Where can I see proof for this? Also a few "simple" deductions (cos idk yet) of most simple Taylor series (cos x, sin x, e^x, etc).
A book with a straightforward explanation or something like that.
tks in advance
peter
Where can I see proof for this? Also a few "simple" deductions (cos idk yet) of most simple Taylor series (cos x, sin x, e^x, etc).
A book with a straightforward explanation or something like that.
tks in advance
peter
First, if a function is "infinitely differentiable", we can certainly form the Taylor's series for that function. But that is probably not the question you are really asking. You seem to be under to be under the impression that if a function has a Taylor's series then the Taylor series must be equal to the function- and that is not true. For one thing, it does not follow that the series converges. And even if the Taylor's series for a function converges for all x, it does not necessarily equal the function on any interval. For example, the function defined by $\displaystyle f(x)= e^{1/x^2}$ if x is not 0, f(0)= 0, is infinitely differentiable at x= 0. (Any derivative is 0 at x= 0 and the nth derivative for x not 0 is an exponential with exponent a polynomial in 1/x. That goes to 0 as x goes to 0.) That is, its MacLaurin series (Taylor's series at x= 0) is identically equal to 0 but the function itself is not 0 except at x= 0.
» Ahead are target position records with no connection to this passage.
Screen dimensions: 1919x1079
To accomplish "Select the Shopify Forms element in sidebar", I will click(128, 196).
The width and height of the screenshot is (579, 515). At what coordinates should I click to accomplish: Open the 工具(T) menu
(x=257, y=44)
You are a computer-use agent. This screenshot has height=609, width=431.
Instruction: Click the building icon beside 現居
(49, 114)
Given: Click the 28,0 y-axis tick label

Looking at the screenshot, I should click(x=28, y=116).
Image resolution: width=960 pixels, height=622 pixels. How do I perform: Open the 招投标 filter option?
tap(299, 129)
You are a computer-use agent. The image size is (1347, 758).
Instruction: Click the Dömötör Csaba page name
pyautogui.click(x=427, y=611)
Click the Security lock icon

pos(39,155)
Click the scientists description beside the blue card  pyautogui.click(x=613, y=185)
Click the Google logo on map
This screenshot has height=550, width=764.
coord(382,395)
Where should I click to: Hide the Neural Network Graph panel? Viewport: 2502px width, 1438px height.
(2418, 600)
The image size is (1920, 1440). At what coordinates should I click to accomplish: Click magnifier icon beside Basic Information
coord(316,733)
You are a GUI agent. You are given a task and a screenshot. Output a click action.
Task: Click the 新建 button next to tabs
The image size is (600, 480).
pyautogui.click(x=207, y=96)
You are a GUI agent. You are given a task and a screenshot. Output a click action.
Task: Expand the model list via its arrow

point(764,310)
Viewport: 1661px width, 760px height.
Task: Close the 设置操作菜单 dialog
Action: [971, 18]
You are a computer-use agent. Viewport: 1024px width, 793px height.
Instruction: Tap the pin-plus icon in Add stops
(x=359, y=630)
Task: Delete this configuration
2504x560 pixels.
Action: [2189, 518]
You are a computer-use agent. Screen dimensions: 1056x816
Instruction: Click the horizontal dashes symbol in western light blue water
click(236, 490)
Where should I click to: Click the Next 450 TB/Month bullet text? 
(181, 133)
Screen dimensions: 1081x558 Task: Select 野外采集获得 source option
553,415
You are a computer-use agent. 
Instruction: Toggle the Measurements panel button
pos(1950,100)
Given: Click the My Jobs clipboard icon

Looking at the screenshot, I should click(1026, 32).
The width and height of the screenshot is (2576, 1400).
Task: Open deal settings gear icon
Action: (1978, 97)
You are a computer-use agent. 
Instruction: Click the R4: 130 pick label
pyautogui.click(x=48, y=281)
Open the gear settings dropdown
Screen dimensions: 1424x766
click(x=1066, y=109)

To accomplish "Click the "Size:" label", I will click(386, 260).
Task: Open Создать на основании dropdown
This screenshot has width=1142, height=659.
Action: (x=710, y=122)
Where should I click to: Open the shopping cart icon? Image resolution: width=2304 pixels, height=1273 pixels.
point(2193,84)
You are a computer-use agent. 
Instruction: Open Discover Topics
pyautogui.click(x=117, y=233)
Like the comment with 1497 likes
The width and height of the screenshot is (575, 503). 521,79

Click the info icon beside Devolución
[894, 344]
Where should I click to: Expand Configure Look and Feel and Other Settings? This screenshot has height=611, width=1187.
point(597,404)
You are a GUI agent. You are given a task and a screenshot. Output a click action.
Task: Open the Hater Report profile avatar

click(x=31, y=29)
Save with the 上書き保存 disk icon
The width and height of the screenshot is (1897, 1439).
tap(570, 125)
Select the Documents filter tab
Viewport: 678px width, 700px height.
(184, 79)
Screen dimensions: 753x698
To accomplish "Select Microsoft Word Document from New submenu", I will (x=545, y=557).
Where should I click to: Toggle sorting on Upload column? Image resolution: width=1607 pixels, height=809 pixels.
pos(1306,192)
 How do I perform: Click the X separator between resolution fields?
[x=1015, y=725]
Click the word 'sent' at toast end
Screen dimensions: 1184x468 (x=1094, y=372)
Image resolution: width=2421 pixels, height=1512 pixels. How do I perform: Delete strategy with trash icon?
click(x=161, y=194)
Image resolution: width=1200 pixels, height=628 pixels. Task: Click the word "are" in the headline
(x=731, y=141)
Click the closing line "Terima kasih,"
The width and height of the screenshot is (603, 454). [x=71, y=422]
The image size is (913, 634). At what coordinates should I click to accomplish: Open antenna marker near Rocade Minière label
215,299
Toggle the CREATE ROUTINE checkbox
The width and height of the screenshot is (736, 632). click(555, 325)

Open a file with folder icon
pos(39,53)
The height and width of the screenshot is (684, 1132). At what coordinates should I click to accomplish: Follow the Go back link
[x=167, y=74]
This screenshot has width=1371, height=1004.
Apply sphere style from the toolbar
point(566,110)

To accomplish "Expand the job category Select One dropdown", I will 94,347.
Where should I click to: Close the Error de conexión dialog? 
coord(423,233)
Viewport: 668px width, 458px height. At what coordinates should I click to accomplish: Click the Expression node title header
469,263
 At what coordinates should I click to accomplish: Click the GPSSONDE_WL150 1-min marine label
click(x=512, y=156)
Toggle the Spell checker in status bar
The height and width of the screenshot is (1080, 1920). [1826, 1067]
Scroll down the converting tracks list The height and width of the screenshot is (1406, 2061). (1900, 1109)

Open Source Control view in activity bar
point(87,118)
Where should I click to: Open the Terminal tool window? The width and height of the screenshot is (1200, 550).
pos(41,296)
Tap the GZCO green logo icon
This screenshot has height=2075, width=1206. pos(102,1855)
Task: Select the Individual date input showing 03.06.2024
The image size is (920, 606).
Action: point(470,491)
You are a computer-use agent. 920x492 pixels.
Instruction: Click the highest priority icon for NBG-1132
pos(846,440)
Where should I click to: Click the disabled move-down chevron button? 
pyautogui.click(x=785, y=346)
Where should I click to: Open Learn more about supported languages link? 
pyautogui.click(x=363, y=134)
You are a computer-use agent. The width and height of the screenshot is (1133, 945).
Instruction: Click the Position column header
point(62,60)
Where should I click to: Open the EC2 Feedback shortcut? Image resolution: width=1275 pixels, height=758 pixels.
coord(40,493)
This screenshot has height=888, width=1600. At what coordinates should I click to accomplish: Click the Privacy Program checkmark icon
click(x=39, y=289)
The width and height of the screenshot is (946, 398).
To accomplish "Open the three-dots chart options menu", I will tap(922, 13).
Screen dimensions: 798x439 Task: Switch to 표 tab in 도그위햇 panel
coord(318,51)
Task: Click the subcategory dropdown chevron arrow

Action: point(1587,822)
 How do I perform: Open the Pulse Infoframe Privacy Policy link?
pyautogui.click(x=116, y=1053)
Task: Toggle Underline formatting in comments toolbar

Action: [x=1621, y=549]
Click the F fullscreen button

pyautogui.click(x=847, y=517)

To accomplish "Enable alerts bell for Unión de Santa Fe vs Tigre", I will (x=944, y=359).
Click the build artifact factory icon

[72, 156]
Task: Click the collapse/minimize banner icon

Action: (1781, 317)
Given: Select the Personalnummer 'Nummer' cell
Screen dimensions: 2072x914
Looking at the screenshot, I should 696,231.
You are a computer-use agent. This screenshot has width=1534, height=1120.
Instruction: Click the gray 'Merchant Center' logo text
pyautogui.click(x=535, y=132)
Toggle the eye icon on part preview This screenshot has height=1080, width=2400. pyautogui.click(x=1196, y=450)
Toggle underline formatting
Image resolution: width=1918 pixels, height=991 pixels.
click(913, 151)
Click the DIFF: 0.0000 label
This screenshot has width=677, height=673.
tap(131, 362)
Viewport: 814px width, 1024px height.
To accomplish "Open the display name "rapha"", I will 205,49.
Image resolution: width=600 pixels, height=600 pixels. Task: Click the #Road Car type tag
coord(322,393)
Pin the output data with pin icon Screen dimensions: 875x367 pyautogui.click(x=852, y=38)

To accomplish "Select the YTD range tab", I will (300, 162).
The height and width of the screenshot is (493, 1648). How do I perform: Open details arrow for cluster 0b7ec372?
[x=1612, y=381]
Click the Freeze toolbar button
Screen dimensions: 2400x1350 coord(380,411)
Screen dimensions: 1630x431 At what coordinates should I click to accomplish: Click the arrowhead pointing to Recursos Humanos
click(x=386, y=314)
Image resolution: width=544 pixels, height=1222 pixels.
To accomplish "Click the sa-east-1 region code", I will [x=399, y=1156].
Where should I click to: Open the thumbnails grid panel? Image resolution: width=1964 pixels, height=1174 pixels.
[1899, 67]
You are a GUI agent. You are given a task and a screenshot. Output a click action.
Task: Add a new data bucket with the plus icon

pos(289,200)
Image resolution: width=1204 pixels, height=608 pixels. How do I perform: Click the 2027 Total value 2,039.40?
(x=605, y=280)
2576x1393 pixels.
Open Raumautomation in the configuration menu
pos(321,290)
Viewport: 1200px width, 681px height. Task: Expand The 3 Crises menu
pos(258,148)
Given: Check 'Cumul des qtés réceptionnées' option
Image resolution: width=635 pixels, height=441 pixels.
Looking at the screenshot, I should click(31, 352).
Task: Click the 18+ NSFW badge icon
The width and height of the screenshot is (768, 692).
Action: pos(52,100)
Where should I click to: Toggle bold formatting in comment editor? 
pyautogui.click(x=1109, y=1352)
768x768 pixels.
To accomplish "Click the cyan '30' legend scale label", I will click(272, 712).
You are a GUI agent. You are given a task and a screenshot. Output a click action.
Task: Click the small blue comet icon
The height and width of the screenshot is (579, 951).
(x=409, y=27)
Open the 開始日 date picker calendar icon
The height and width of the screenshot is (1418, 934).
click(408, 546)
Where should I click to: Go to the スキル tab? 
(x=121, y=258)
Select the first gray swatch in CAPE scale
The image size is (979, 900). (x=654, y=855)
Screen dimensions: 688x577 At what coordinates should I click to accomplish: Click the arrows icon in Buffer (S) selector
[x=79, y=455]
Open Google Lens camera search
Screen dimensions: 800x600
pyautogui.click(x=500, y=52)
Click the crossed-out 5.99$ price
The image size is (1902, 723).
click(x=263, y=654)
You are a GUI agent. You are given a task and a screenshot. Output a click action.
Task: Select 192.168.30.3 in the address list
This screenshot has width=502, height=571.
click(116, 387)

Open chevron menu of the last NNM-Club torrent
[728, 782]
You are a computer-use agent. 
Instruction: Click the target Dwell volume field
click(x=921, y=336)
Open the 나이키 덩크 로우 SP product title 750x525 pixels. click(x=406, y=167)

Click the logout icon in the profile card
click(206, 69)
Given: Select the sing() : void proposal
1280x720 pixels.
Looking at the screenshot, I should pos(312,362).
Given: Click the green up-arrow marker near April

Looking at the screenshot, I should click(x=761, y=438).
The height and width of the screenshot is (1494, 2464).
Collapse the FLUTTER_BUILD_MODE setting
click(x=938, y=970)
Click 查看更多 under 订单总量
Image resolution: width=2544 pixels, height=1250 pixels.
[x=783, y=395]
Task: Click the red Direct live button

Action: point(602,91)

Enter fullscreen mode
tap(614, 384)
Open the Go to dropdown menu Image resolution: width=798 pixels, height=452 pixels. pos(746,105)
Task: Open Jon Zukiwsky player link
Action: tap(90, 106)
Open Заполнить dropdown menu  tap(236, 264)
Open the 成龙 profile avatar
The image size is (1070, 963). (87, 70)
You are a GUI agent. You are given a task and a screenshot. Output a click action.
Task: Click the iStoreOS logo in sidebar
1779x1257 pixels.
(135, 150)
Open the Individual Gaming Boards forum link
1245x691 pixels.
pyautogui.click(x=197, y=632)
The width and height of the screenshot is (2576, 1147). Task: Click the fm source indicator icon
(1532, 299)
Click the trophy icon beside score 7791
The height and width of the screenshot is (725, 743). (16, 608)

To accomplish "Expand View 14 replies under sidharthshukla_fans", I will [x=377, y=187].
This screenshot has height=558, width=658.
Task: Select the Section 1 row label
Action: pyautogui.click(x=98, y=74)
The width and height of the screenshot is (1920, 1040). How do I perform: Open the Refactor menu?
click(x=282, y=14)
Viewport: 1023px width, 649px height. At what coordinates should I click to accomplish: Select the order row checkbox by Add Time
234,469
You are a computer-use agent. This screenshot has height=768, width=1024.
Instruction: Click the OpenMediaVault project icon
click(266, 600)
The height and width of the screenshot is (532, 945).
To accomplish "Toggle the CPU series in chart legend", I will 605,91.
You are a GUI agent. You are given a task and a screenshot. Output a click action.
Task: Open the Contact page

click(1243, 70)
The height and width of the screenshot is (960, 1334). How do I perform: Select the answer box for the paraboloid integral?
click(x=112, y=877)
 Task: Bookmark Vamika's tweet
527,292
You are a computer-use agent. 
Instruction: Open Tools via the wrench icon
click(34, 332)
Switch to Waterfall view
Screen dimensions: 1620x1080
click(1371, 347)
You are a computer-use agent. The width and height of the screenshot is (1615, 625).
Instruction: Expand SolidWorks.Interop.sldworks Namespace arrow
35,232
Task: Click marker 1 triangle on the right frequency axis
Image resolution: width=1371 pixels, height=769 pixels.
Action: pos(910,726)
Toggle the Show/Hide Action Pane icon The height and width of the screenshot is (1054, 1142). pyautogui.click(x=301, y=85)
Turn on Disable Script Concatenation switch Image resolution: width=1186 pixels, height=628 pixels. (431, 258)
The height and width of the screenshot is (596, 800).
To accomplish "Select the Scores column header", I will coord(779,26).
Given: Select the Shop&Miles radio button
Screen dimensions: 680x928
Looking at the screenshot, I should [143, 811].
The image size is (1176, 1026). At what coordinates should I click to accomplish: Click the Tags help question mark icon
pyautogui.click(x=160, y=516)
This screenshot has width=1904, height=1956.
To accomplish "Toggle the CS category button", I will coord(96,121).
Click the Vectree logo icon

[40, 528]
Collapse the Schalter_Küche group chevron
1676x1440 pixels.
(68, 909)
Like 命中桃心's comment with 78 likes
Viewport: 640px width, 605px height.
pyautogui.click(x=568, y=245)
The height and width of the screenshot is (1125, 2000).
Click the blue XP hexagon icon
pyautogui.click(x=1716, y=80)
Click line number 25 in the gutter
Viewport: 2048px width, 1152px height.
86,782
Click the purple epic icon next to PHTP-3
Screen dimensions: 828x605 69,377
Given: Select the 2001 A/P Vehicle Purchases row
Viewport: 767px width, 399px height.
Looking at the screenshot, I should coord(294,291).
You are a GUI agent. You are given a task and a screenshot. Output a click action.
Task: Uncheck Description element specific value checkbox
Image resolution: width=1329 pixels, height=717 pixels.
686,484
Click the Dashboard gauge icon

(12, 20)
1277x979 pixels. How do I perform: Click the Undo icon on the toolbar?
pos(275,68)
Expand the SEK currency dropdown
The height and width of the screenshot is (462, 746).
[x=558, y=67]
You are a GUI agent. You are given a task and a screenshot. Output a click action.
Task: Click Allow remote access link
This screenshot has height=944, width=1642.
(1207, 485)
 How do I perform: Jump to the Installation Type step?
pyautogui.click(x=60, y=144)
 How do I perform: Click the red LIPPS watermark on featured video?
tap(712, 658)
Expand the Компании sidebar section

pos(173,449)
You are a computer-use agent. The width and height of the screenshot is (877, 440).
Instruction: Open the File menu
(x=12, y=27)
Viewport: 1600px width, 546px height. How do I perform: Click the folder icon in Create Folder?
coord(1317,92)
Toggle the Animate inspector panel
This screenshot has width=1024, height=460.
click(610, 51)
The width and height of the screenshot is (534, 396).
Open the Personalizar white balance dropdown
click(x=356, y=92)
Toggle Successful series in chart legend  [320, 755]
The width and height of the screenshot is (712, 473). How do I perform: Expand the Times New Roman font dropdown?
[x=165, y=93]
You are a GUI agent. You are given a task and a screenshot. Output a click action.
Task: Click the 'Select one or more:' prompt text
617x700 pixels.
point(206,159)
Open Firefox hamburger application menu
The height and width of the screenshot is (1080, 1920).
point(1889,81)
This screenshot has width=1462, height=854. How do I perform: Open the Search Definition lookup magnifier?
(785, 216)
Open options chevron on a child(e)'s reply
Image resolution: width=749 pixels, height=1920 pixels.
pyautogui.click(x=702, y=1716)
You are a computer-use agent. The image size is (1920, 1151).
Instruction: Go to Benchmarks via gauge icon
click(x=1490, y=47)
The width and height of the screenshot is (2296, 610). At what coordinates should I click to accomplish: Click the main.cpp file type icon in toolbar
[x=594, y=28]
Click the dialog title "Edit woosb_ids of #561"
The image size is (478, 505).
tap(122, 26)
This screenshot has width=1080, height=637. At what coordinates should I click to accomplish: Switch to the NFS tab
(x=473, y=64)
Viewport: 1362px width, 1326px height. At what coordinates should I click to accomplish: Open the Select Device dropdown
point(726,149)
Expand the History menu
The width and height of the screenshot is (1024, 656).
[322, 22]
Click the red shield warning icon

If there exist an interval about x= a on which the Taylor's series for a function, f, converges and is equal to the function, we say that f is "analytic" at x= a (sometimes "real analytic" to distinguish it from "analytic" for functions of a complex variable which is equivalent but typically defined differently.)
How we show that a given function is "analytic" at a particular x= a is highly dependent on the precise function. For example, the simplest way to show that the Taylor's series for sine, cosine, and exponential, for example, are analytic is to show that the Taylor's series satisfy the same differential equation and "initial values" as the functions themselves. Then, by the "existance and uniqueness theorem" for initial value problems, they must be equal.
I interpreted the question the OP asked differently to how HallofIvy did. I am interpreting the question as "why would one WANT to express a function as a Taylor series?"
Let's use the function sin(x) as an example. From the unit circle definition, we know a few values of this function (e.g. sin(0) = 0), but we definitely can't use the unit circle to evaluate the sine function at every possible value of x (or even get a decimal approximation). You might say "well use a calculator", but how do you think the calculator is able to do it? All a calculator can do is add (and by extension, subtract, multiply, divide and exponentiate), so we need to find the right combination of addition, subtraction, multiplication, division and exponentiation to get the value we want. This is what the Taylor series is, it's the right combination of operations to be able to evaluate the function at every possible point.